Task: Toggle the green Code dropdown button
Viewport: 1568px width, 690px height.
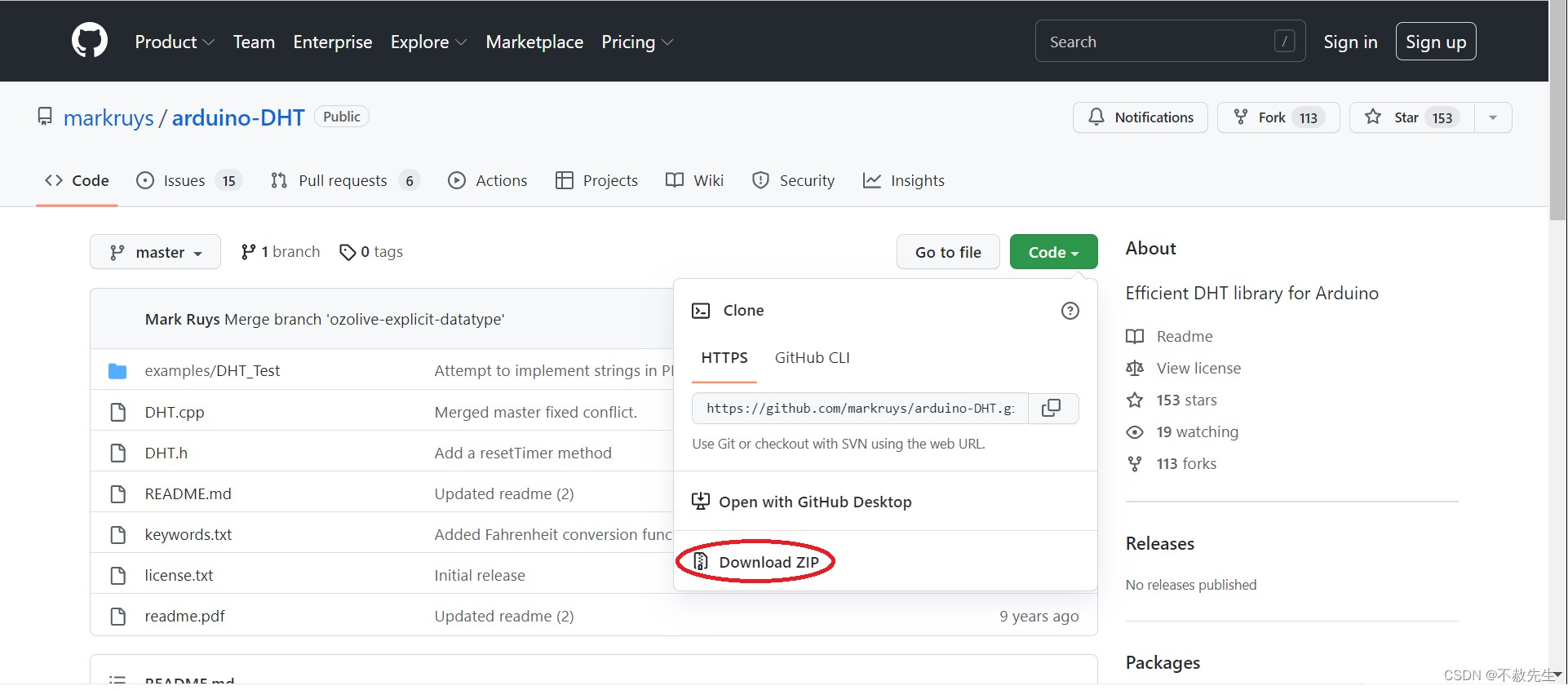Action: tap(1053, 252)
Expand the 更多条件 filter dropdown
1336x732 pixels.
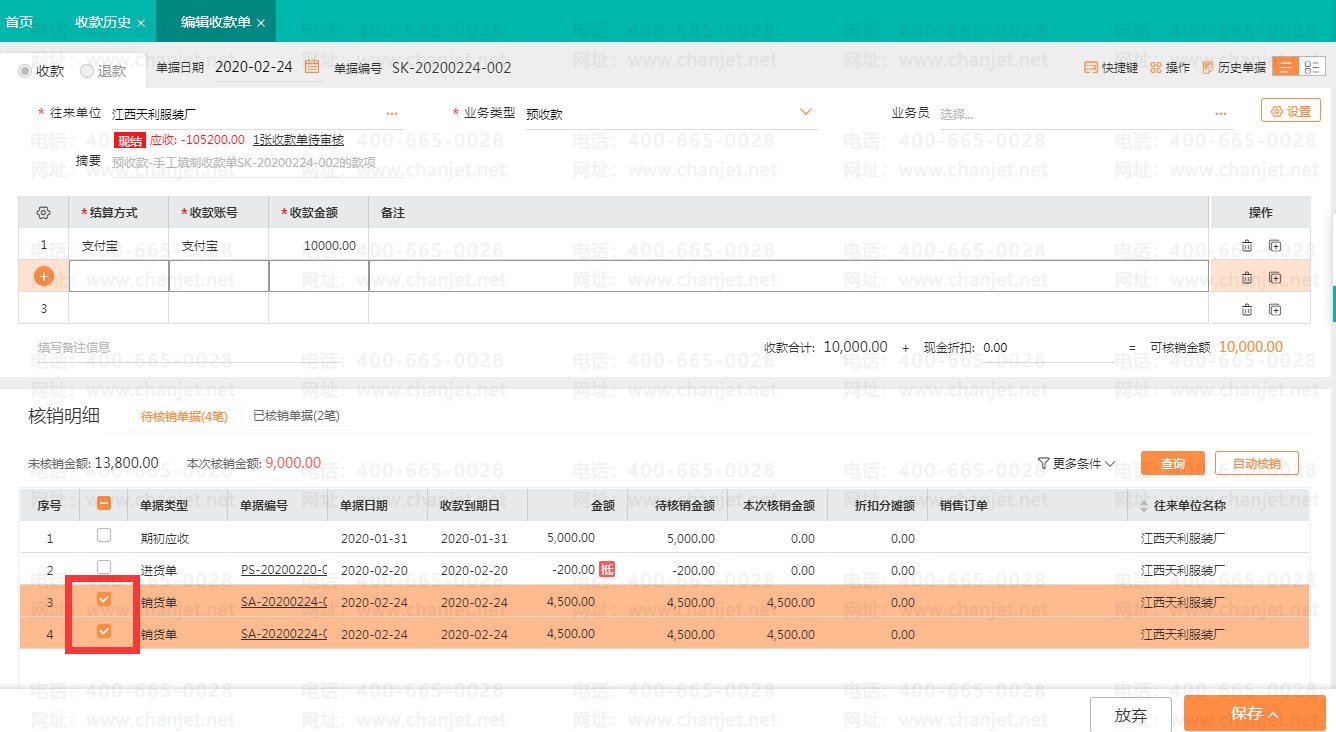(x=1076, y=464)
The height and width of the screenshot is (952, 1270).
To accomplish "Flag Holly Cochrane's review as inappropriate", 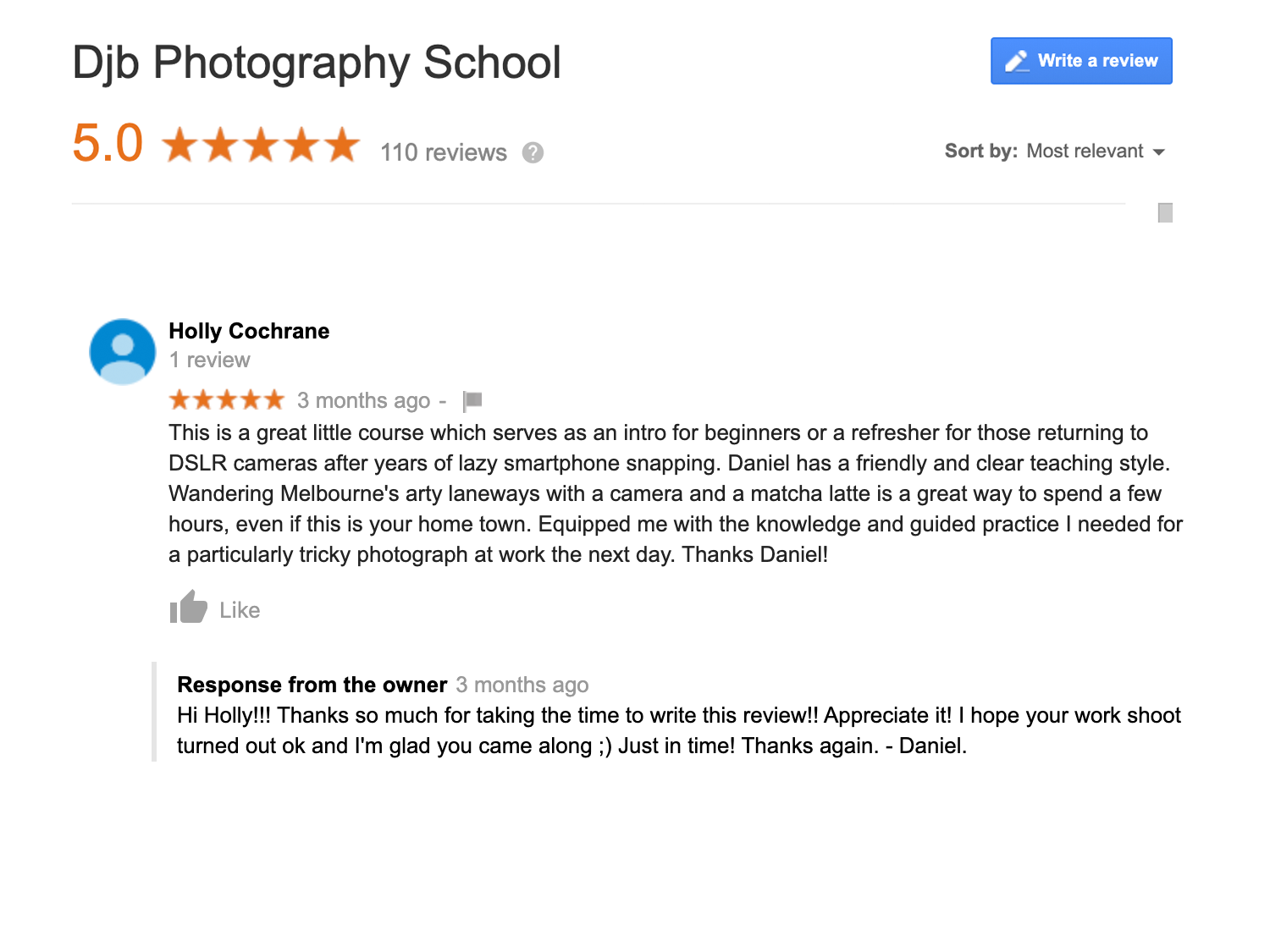I will coord(472,400).
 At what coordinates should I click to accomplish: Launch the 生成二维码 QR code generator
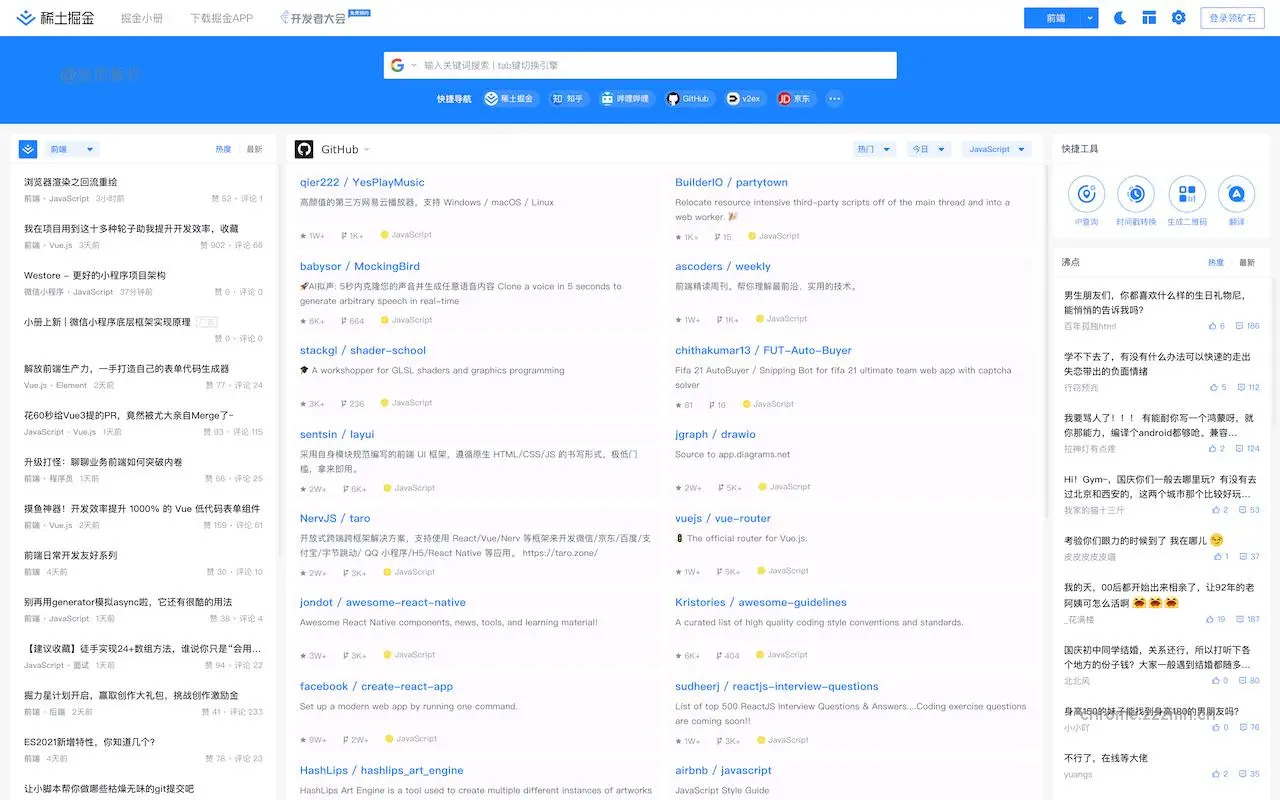(1187, 194)
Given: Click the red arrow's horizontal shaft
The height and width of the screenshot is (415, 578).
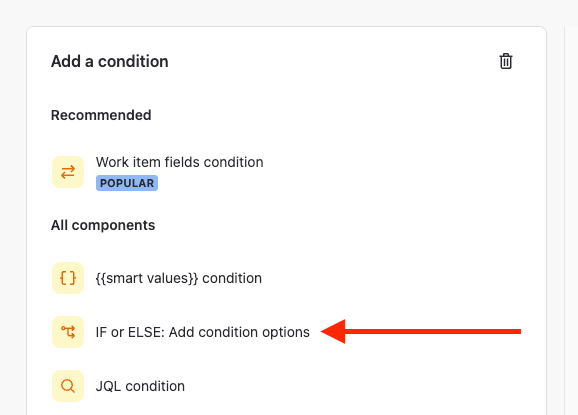Looking at the screenshot, I should click(433, 332).
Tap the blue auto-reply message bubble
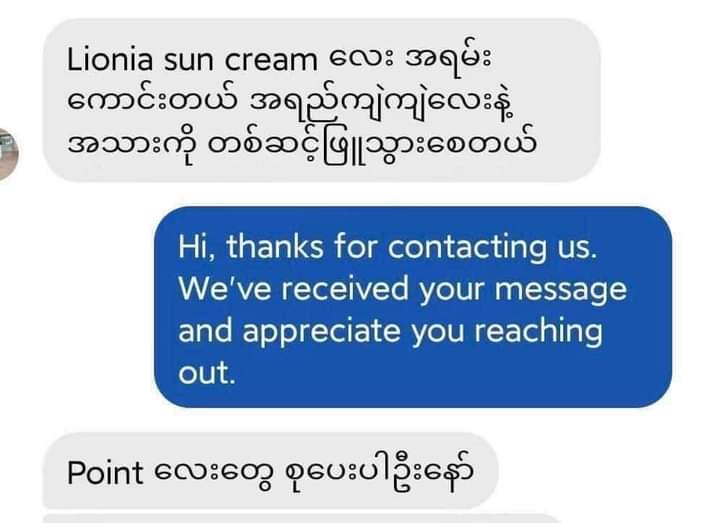The image size is (720, 523). tap(413, 307)
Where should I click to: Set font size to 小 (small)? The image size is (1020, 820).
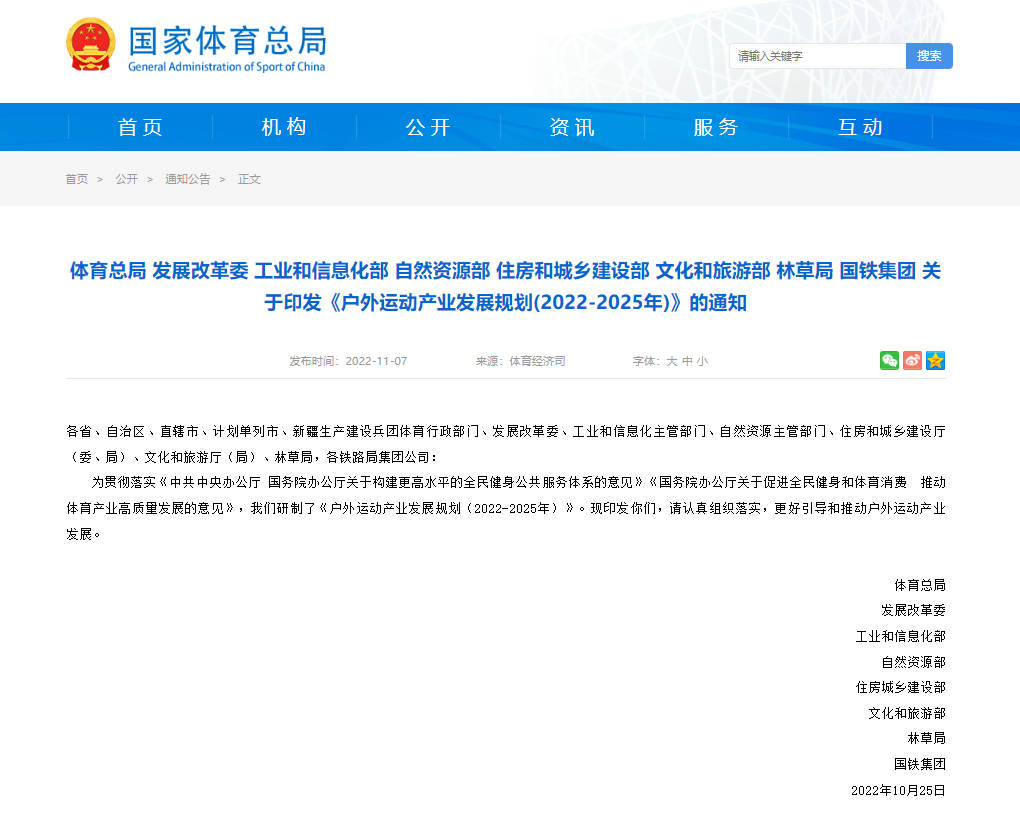[702, 361]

__WHAT THE TASK ASKS__: Every line containing the word "dropdown" should be copied from the material.

__WRITTEN RESPONSE__:
Task: Toggle the green Code dropdown button
Expand the 更多条件 filter dropdown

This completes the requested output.